Well, AT&T was not sitting on the sidelines while Nextel was developing its push-to enhancements and it has come up with more PTX services. For example, AT&T’s PTX provides for converting a PTT session into a standard wireless call, push-to-voice message and push-to-conference as mentioned above, push-to-send contacts and groups and, using 3G MMS technology, push-to-email, push-to-video and push-to-picture.
This week, the competition grew more intense as Kodiak rolled out new applications that make using wireless voice and text even more user-friendly and productive. Some of these features will work on phones that do not require a separate client, so, in essence, they can be deployed on any phone and on any network. Kodiak introduced some new conferencing products that enable users to initiate or schedule a conference call directly from their handset. My favorite feature is designed for all of us who have tried to dial into conference calls from our cars, entered the call-in number, then the PIN and joined the call only to be dropped and have to enter everything all over again. SMS conference invitation enables users to join and rejoin conference calls with a single click. Now when I want to join a conference call, I can simply click on the dial-in number in the SMS message, my number is auto-authenticated in the background and I’m put into the bridge. With the SMS interface, I can also see a list of who is on the call.
Kodiak has added yet another important capability to its client-based and clientless group text and voice messaging applications. You can reply to a single message sender or reply to all of the message recipients directly from the original message.
The last product I’d like to mention is something we could all use: Quick Reach.
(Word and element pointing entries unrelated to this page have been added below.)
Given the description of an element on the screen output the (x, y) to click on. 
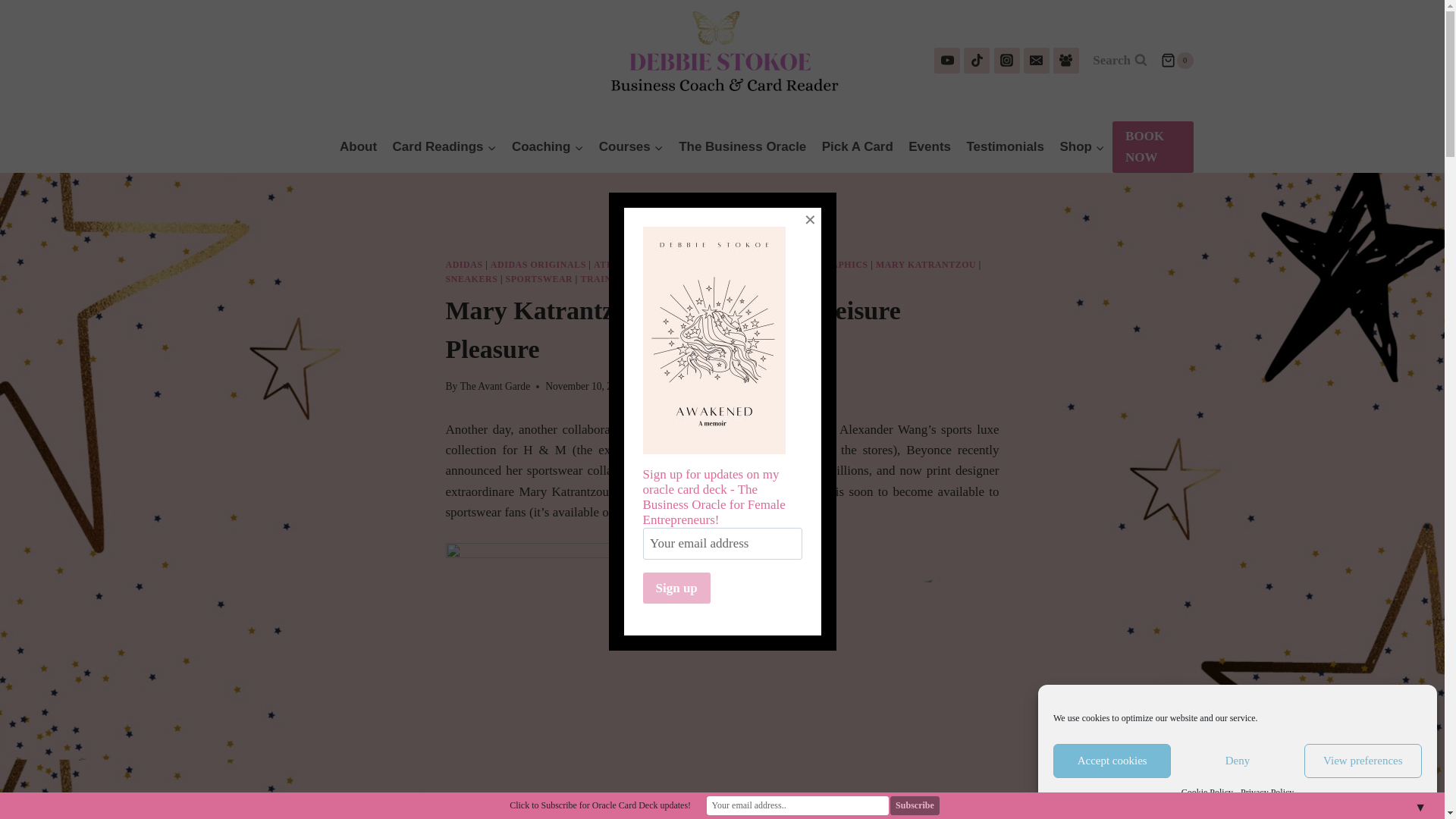
Courses (631, 146)
Privacy Policy (1267, 792)
View preferences (1363, 760)
Cookie Policy (1206, 792)
Sign up (676, 587)
Accept cookies (1111, 760)
Deny (1236, 760)
Coaching (547, 146)
0 (1176, 60)
Search (1120, 60)
Card Readings (443, 146)
About (357, 146)
Subscribe (914, 805)
Given the description of an element on the screen output the (x, y) to click on. 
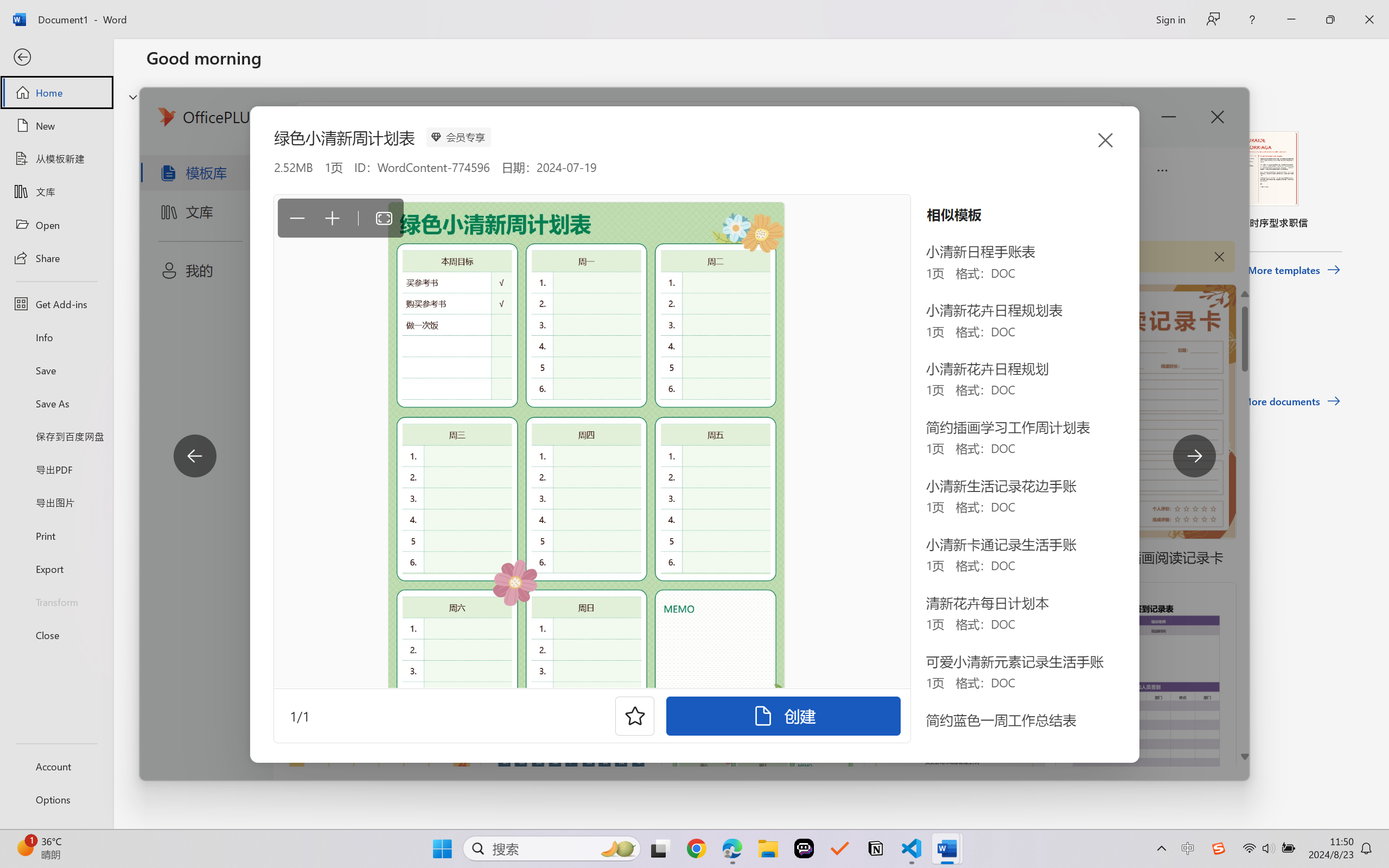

Instead of calling someone’s mobile, then their office and maybe even their home to reach them, you can set up a contact profile that has all of an individual’s numbers saved. For example, I would create a profile for one of my partners called “Find Bob.” When I call “Find Bob,” all of his phone numbers ring simultaneously, and after the first of the phones is answered, the other calls are immediately disconnected.
With Nextel pushing its PTX services and Kodiak rolling out additional voice services that can be but don’t have to be tied to a specific client, things will be heating up in the PTT/PTX arena once again!